| Task details |
Once you find the line with "Click the Forward navigation arrow" in the data below, transcribe exactly each line from there to the line with "1170x658 pixels. How", inclusive, and nothing else. Drop the pictures.

| Data records |
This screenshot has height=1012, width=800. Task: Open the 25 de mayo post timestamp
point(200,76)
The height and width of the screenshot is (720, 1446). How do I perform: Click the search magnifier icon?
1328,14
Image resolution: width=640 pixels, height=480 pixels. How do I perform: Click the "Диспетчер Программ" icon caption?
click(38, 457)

...

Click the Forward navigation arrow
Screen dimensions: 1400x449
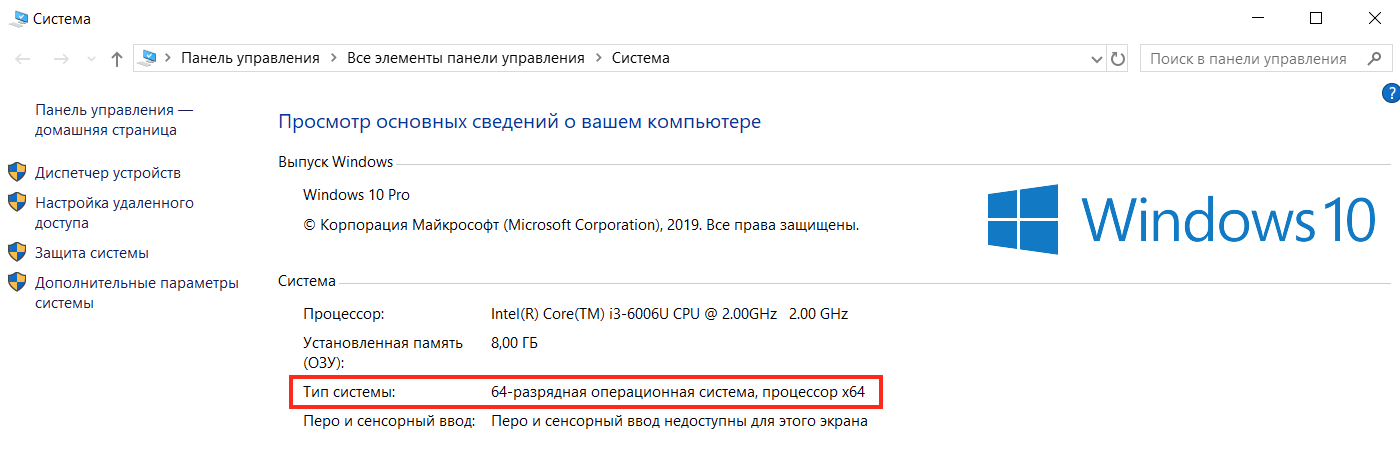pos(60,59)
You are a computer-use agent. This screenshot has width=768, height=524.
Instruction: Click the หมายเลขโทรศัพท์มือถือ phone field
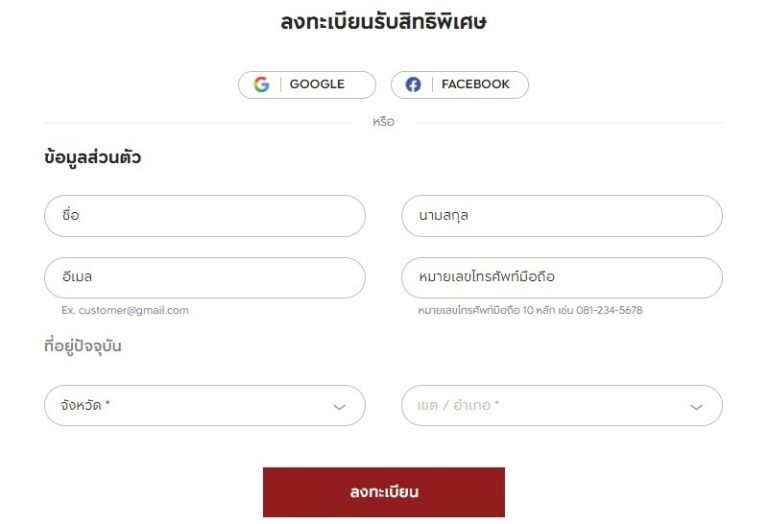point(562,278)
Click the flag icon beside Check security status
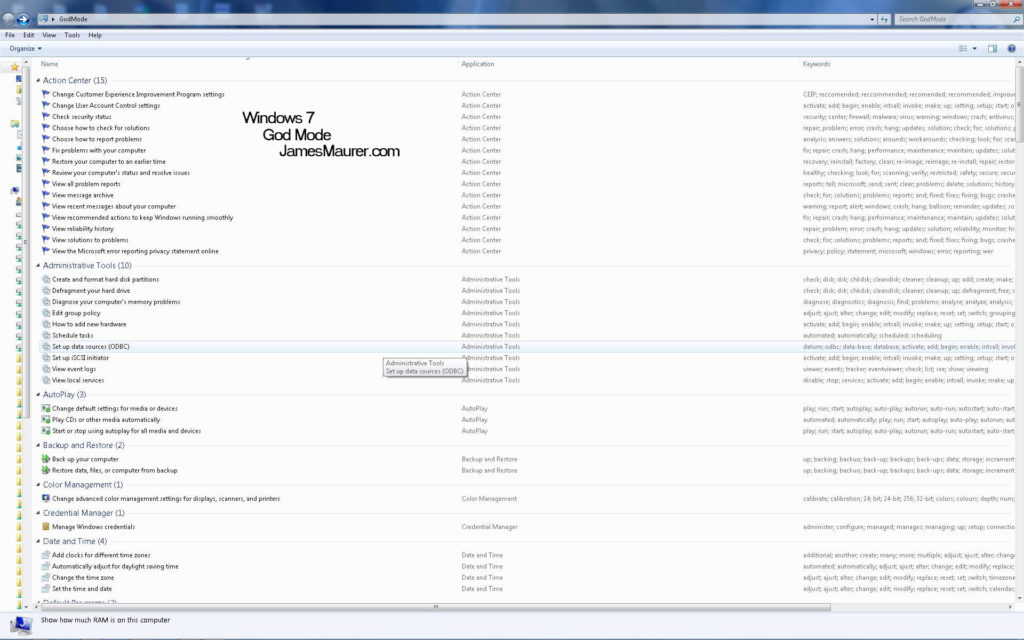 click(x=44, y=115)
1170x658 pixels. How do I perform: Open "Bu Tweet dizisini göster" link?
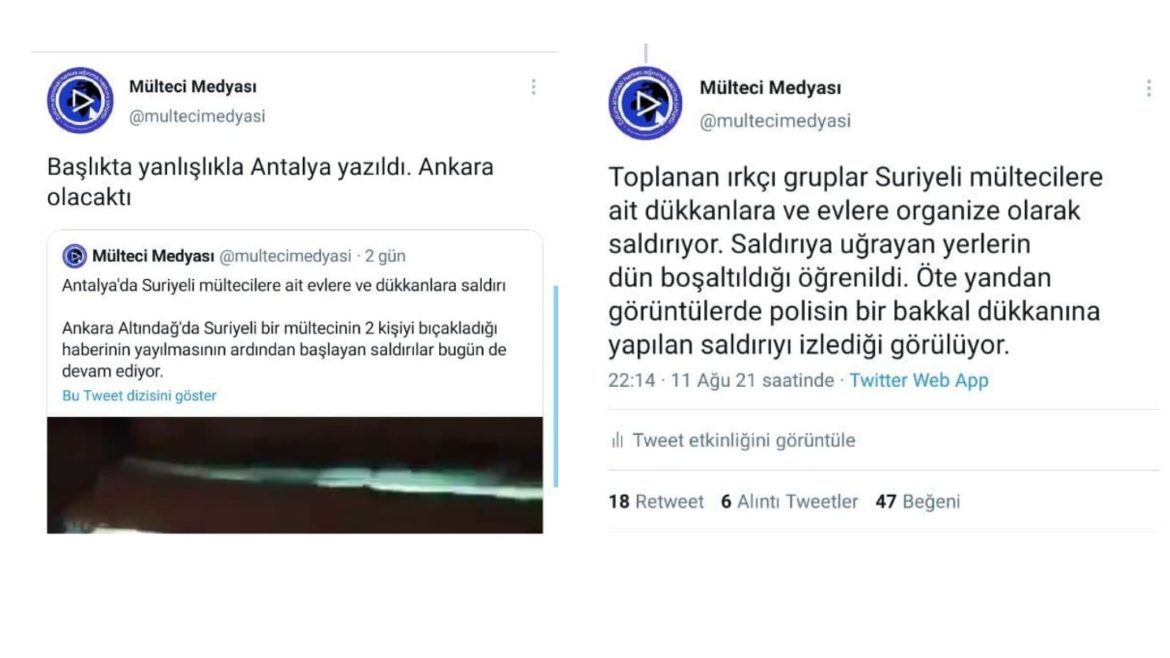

| Answer for the task |
Click the Forward navigation arrow
Screen dimensions: 1400x449
pos(60,59)
You are a computer-use agent. This screenshot has width=768, height=524.
Instruction: Click the หมายเลขโทรศัพท์มือถือ phone field
point(562,278)
Click the flag icon beside Check security status
 click(x=44, y=115)
1170x658 pixels. How do I perform: Open "Bu Tweet dizisini göster" link?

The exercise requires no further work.